-- Assigned task --
Once you have found the line with "This screenshot has width=932, height=1288." in the records below, retype it and every line after it to the end exactly, with no pictures and nothing more.

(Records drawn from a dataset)

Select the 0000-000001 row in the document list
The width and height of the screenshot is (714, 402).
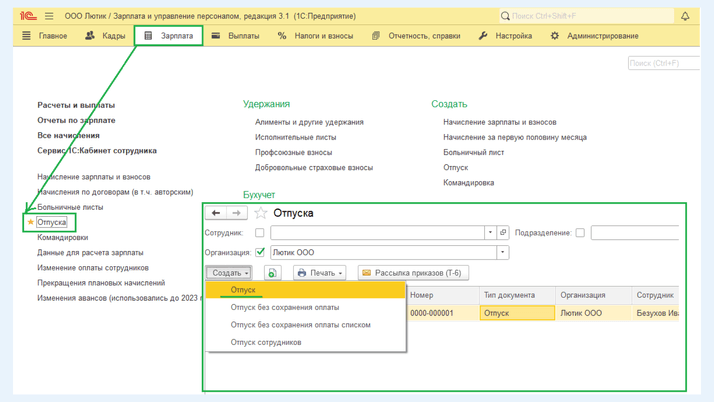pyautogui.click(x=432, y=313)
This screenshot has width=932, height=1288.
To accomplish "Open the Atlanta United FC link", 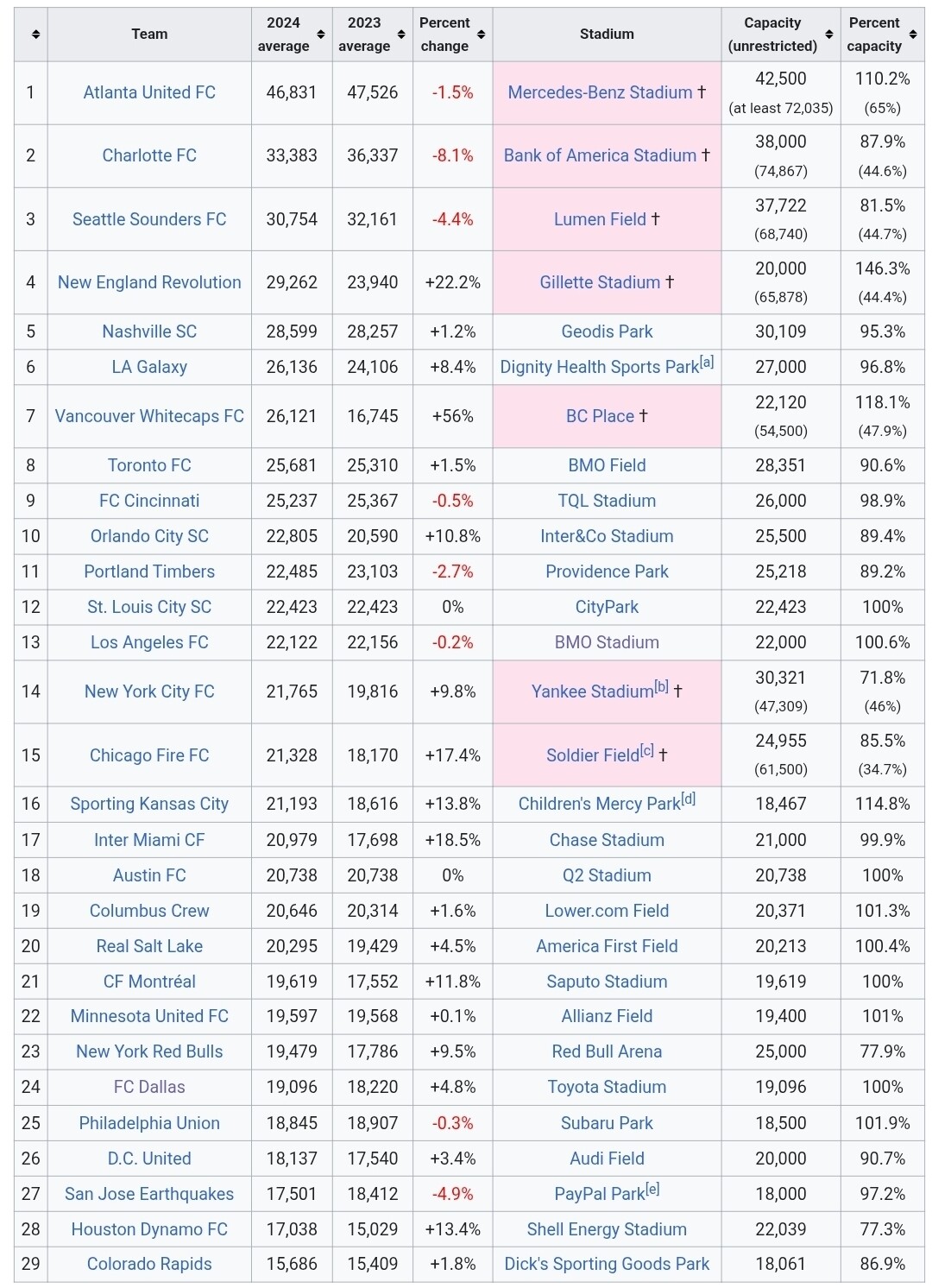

-- Solved problem --
This screenshot has width=932, height=1288.
To accomplish "Open the Atlanta United FC link", 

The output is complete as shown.